(Saved data entries)
####################

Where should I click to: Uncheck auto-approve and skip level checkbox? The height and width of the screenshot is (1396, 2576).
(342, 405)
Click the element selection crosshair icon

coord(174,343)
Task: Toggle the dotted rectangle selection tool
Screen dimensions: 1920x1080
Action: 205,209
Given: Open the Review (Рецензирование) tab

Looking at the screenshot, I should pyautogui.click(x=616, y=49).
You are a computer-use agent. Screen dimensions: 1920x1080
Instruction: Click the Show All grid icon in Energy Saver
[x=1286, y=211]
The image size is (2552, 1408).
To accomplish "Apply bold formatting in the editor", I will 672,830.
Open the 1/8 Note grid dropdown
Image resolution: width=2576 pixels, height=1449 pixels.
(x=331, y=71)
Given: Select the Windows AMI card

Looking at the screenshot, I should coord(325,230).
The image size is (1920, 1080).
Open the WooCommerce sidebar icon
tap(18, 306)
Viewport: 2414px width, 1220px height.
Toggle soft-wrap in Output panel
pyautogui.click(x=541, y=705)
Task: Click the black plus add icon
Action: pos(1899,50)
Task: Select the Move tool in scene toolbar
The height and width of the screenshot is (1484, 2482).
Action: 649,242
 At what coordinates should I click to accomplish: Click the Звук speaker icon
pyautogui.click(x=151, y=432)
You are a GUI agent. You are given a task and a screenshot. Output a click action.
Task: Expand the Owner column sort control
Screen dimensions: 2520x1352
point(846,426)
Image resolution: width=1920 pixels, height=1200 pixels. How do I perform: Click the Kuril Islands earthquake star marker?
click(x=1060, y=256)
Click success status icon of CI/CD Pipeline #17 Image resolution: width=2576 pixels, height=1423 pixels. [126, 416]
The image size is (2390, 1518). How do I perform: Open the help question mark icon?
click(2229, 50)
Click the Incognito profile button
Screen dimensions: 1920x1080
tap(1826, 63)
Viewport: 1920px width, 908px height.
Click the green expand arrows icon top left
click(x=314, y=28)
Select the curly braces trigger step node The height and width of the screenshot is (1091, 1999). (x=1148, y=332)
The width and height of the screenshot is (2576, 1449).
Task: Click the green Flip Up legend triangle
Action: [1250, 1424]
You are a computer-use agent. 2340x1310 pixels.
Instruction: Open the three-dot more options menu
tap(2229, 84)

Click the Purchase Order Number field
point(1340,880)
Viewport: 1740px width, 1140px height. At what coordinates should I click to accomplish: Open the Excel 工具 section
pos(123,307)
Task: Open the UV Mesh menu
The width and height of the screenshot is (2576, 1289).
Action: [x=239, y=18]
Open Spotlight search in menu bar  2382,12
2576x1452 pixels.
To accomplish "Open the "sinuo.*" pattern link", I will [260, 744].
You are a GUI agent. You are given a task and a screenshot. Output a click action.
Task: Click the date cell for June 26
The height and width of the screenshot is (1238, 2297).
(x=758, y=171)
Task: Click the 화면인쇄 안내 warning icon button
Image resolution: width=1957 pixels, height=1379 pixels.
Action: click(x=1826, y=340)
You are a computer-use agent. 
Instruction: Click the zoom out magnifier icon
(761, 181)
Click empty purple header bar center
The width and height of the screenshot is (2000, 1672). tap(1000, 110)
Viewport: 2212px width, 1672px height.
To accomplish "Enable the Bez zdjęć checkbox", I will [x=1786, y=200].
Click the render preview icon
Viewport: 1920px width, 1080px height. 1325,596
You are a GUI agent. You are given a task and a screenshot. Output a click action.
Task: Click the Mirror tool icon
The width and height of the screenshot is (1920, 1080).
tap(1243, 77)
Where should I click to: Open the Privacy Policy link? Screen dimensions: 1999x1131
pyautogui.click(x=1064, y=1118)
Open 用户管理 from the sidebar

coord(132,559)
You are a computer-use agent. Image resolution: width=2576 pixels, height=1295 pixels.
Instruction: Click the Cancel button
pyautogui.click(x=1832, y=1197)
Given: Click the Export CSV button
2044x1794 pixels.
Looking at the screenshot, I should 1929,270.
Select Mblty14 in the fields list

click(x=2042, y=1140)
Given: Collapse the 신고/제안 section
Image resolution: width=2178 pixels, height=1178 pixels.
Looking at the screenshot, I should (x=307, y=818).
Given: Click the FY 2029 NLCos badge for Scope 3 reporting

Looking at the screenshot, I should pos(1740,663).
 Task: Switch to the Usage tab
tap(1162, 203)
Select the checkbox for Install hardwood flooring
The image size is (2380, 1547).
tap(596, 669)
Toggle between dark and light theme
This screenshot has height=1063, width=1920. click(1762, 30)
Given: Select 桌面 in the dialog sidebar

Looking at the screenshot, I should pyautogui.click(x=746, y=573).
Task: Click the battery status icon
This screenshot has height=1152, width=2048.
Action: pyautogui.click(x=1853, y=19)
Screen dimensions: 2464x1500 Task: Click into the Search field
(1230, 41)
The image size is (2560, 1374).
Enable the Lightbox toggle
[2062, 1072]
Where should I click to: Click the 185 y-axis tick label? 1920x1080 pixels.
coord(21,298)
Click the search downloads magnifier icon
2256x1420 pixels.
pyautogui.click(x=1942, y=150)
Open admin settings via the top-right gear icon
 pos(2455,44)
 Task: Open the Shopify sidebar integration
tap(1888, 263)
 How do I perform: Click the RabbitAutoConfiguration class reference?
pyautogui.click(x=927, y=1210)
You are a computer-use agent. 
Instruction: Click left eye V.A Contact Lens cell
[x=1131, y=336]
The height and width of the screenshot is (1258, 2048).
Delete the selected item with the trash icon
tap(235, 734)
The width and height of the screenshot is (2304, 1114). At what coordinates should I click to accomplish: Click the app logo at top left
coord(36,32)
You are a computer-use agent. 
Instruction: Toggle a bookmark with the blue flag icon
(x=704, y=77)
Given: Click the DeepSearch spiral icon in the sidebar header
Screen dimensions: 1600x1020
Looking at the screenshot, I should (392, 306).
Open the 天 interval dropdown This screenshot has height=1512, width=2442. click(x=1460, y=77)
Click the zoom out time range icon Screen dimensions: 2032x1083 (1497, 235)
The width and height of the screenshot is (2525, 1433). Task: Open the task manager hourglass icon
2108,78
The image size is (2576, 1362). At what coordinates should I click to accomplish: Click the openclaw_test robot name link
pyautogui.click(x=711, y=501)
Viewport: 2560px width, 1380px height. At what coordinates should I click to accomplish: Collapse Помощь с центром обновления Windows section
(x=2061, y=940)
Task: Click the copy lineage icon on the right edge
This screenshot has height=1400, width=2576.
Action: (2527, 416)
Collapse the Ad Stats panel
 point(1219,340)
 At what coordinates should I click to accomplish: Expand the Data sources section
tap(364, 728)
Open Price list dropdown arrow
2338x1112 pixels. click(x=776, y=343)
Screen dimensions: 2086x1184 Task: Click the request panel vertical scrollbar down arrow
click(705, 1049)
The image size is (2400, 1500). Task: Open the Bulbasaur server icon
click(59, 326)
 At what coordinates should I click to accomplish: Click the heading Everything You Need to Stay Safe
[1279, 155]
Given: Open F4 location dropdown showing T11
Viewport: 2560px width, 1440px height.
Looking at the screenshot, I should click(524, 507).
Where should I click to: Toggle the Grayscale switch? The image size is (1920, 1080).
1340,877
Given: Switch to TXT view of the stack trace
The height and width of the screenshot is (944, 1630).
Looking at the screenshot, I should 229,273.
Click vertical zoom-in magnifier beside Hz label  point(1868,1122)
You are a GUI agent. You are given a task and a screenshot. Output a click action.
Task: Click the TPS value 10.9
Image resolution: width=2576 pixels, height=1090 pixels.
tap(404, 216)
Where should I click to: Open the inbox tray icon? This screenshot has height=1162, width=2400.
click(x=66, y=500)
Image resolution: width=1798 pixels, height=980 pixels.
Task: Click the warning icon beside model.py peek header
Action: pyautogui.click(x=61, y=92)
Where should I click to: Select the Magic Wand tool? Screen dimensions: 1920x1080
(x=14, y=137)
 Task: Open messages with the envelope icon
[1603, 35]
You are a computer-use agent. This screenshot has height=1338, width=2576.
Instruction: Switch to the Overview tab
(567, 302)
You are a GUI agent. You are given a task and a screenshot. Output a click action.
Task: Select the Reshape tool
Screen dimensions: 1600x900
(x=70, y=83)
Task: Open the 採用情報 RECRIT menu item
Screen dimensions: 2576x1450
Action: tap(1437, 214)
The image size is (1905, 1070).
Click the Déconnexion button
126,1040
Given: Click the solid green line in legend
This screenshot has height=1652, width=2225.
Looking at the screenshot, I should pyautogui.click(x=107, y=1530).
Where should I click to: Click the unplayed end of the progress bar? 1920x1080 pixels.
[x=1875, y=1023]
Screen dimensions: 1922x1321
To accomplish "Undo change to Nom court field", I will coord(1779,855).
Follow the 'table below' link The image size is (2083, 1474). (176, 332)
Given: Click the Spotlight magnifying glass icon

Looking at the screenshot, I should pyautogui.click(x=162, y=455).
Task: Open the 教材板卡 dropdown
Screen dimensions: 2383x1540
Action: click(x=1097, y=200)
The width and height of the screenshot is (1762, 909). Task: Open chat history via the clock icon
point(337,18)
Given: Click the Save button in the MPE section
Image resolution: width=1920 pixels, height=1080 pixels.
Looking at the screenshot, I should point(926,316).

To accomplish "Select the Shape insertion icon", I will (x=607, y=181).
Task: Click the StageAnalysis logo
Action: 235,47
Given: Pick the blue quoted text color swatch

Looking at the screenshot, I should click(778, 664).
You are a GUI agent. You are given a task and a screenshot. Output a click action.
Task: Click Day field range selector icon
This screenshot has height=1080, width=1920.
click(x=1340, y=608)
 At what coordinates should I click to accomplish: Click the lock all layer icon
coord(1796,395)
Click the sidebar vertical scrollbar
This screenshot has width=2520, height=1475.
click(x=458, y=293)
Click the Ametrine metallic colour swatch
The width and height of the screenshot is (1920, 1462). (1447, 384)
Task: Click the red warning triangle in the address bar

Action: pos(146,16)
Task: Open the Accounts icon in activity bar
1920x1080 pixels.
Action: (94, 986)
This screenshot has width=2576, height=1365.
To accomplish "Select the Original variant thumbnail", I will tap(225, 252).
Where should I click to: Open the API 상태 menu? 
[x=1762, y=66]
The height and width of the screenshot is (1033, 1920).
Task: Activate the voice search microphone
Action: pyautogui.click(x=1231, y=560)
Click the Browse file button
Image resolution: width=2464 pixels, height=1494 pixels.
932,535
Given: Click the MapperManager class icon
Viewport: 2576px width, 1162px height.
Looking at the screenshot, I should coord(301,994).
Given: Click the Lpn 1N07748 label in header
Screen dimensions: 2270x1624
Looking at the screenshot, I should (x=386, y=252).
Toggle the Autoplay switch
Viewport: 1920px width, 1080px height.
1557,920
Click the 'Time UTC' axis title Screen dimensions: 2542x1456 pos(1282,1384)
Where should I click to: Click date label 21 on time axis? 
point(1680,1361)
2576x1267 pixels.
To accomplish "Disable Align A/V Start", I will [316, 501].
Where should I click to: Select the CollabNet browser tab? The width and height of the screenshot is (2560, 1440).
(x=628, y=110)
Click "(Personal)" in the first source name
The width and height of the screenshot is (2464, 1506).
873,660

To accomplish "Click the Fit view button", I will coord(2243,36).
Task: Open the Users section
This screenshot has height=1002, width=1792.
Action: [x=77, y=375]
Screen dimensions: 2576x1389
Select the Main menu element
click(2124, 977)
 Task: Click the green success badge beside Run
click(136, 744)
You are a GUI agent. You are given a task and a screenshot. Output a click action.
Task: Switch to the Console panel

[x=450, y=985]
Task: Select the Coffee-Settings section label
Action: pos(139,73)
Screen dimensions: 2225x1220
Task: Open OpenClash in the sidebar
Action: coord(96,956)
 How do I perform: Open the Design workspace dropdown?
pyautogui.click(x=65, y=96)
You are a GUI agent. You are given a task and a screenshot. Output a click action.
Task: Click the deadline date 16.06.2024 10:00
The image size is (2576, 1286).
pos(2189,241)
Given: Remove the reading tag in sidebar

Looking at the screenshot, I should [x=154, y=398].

####################

• Task item
Go over the data and return every line that includes the word "range".

• Answer to this task
Click the zoom out time range icon Screen dimensions: 2032x1083 (1497, 235)
Task: Click Day field range selector icon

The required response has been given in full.